**Texto de la página:**

Kellynch Hall, la nostalgia del hogar


(Casa de campo de la época georgiana)

Las casas de campo georgianas, en las que vivía la gentry y la pseudogentry, mediana y pequeña nobleza rural, protagonistas de la mayoría de las novelas de Jane Austen, eran de estilo neoclásico, según la interpretación que había hecho Andrea Palladio (1508-1580). Sus líneas eran, por tanto, sencillas, claras, con amplios ventanales, diáfanas escaleras de acceso y buhardillas. Rodeadas de jardines al estilo inglés, pues es en esta época cuando se ponen de moda, las casas eran el emblema de la familia, el hogar familiar, el sitio en el que crecían los niños y morían los ancianos. La pérdida de este referente producía desgarros emocionales en las personas y eso aparece muy claramente en la obra de Austen, quizá porque ella lo vivió en primera línea. Su casa infantil de Steventon se cambió, por decisión del padre, por una casa o varias, de alquiler en Bath, y luego terminó estando de prestado en Chawton Cottage, gracias a la generosidad de un hermano que estaba bien situado económicamente, Frank, y pudo socorrer a su madre y sus dos hermanas. 


(Chawton Cottage contiene hoy el Museo Jane Austen)

Quizá es esa vivencia la que hace que en sus novelas aparezcan tan destacadas las casas de sus protagonistas y la nostalgia de ellas cuando tienen que dejarlas. En Persuasión la casa familiar de los Elliot es Kellynch Hall. Allí se produce el mayor desgarro cuando tienen que alquilarla a otras personas porque el señor Elliot no puede sostenerla con sus ingresos de baronet. La casa, afortunadamente para todos, la ocupan los señores Croft, cuyo jefe de familia es un contraalmirante de acendrado valor y fuertes principios. Sin embargo, la vida es muy dura a veces, o quizá juega con nosotros porque da la casualidad que tanto favorece el relato de que la esposa de Croft es hermana de Frederick Wentworth, el amor fallido de Anne, el hombre al que sigue adorando, su pasión secreta.


(Villa Rotonda, de Andrea Palladio, 1566, en Vicenza, Italia)

Ninguna otra casa puede sustituir en su corazón esta de Kellynch Hall. Ni las estancias en Lyme, en la costa que tanto le satisface a Anne, ni, por supuesto, Candence Place, en la misma ciudad de Bath, puede llegar a sustituir en su afecto la casa de toda su vida, en la que vivió su madre hasta que ella tenía catorce años. De manera que esta gran pérdida, la pérdida del referente espacial, del paisaje más íntimo, de salones, cuartos y jardines, ha de unirse en su sentimiento a la pérdida del amor, a la renuncia al hombre del que está enamorada desde el primer momento.

**Consigna de trabajo:**
Contesta, por favor, estas preguntas acerca del texto de Kellynch Hall:
(a) ¿De qué estilo eran las casas de campo georgianas?
(b) ¿Quiénes ocupan Kellynch Hall cuando los Elliot tienen que alquilarla?
(c) ¿Qué hermano de Jane Austen socorrió a su madre y a sus dos hermanas?
Los registros que vienen a continuación son un material independiente del texto.

**Material extraído:**
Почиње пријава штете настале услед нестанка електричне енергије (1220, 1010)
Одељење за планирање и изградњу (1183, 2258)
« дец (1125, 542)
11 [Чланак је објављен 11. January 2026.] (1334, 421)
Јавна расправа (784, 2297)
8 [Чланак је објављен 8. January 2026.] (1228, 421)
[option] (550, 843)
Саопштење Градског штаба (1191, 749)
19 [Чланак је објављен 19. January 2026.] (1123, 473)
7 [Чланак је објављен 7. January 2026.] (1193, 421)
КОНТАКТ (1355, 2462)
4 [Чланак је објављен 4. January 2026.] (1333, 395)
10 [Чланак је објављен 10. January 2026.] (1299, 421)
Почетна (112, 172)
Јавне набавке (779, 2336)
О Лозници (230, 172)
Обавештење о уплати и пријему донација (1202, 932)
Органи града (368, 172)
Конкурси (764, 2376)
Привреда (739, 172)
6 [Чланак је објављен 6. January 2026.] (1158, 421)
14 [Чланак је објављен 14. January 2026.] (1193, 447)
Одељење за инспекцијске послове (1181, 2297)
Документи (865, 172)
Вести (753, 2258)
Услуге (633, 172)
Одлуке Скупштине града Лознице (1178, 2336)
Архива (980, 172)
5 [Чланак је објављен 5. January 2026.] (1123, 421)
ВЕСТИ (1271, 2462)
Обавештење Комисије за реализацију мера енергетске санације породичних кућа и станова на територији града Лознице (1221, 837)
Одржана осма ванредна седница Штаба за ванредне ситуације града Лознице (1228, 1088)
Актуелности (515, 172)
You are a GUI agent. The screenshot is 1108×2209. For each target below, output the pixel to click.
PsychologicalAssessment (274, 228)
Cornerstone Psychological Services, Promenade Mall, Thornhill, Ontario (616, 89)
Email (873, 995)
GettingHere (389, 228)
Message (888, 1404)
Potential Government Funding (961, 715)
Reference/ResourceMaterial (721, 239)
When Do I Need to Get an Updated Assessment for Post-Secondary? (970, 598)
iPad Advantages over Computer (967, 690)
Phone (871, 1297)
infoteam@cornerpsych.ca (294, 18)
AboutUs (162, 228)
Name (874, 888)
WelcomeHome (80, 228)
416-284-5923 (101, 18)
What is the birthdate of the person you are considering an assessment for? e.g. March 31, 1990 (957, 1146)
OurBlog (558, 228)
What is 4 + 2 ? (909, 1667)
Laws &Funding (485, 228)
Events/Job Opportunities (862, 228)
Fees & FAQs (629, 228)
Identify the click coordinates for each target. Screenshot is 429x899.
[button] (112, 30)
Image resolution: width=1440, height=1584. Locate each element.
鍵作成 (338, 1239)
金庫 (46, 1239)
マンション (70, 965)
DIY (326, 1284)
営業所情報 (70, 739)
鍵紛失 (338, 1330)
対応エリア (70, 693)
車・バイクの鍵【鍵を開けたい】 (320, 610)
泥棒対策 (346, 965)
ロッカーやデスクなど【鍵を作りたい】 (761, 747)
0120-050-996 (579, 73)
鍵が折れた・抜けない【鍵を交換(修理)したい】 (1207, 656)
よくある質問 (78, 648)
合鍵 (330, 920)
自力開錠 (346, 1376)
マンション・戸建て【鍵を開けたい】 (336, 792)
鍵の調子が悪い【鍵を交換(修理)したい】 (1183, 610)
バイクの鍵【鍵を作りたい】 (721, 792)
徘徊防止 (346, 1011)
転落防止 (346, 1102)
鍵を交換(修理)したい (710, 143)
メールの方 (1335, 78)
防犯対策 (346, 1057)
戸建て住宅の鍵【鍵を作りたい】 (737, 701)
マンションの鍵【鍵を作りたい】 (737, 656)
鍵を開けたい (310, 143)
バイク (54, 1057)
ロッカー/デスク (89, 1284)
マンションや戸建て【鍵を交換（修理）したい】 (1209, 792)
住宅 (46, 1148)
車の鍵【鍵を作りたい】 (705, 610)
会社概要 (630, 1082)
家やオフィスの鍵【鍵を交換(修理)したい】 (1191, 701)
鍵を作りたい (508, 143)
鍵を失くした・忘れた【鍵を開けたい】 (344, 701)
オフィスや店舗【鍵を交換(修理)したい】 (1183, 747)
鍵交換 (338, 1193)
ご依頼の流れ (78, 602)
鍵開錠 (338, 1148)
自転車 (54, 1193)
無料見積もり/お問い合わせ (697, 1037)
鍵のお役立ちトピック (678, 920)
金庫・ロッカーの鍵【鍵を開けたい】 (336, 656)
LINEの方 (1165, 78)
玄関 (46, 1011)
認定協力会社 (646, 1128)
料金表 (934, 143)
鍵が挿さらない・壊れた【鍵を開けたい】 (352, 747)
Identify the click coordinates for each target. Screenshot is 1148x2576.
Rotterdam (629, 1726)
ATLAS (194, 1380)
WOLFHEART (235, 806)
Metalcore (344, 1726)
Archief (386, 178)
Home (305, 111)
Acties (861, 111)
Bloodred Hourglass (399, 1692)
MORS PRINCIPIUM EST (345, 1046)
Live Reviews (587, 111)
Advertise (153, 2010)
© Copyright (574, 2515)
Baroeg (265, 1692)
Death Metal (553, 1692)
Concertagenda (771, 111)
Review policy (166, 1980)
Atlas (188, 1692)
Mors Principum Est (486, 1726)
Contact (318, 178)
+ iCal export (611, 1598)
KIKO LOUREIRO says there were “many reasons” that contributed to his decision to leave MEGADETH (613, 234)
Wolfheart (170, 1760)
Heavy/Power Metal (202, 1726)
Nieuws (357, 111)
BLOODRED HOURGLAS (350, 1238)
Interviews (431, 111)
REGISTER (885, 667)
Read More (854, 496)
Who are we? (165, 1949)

**Solución del ejercicio:**
(a) De estilo neoclásico, según la interpretación de Andrea Palladio.
(b) Los señores Croft.
(c) Frank.